Find the line that contains "特定商取引法に基づく表記 (342, 2369)" in the entries below. Write out that line and all that follow it, unchanged and alone.

____

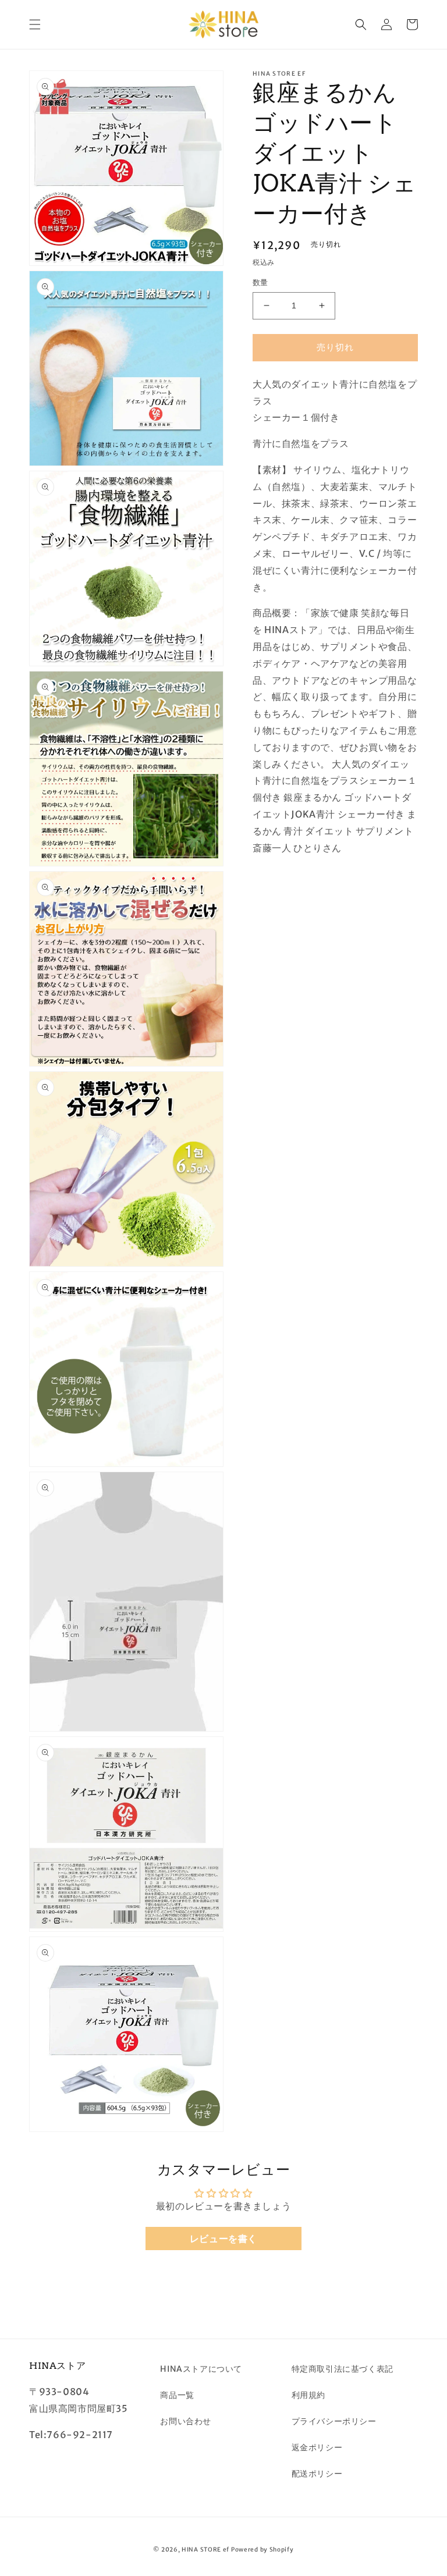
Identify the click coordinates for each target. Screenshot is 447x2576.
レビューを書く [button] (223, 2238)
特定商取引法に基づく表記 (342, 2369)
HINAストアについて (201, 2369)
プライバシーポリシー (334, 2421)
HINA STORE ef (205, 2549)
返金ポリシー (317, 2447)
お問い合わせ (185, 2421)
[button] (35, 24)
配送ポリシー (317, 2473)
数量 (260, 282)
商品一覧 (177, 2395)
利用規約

____

**WORKED SOLUTION:**
特定商取引法に基づく表記 (342, 2369)
HINAストアについて (201, 2369)
プライバシーポリシー (334, 2421)
HINA STORE ef (205, 2549)
返金ポリシー (317, 2447)
お問い合わせ (185, 2421)
[button] (35, 24)
配送ポリシー (317, 2473)
数量 (260, 282)
商品一覧 (177, 2395)
利用規約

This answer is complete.